Beijing’s Municipal Development and Reform Commission is reported to have set charges for the use of electricity in the city at peak hours at 0.94 Yuan (US$0.11) this summer, more than quadruple the charges in low-use periods. The new peakhour price, the first of its kind in China, was set to alleviate the capital’s imminent pressure on the power supply.
The Commission has also decided to interrupt power supplies to industrial users periodically so that no important construction programmes related to the 2008 Olympic Games will be blacked out. Meanwhile, the Commission called on governmental institutions and citizens to be more aware of power shortage and save as much electricity as possible.
Officials are reported to predict that the peak electricity demand in Beijing will be 10.7 GW this year, up 13% over the same period of last year, and a power shortfall of at least 1 GW is predicted. Although Beijing has planned to invest more than 2 billion Yuan (about $240 million) to renovate its power supply networks and co-ordinate with power grids in other parts of China this year, the country’s aggregated power shortfall is predicted to be 20 GW.

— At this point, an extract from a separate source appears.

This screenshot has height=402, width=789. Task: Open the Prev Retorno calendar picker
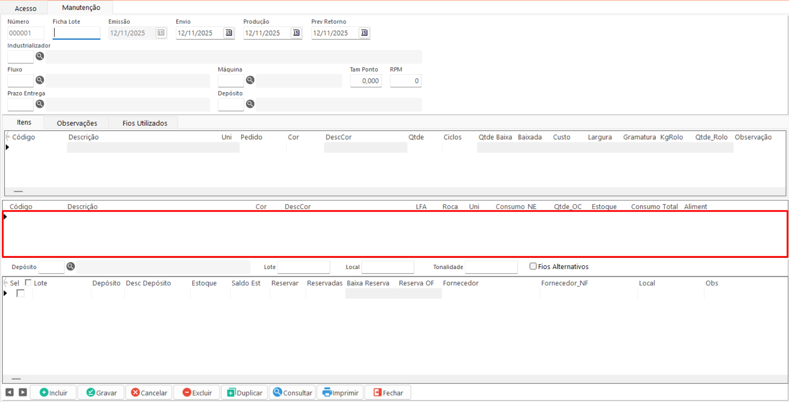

Meanwhile, authorities in Shanghai are reported to be preparing for power shortages this summer by ordering more than 3000 companies to close for a week. The state-run Xinhua news agency has reported that Shanghai will have an electricity shortfall of 2000 MW, based on total demand of 19,000 MW during the summer months when electricity consumption is at its peak.
A spokesman from the Shanghai Economic Commission has said an estimated 3000 companies would be required to shut down for one week each in staggered stages in July and August this year. Municipal authorities are to order an additional 400–500 industrial companies to reduce peak hour power use for a three month period by switching to off peak shift production or temporary closures. City government officials are suggesting that companies use the down time to carry out maintenance work.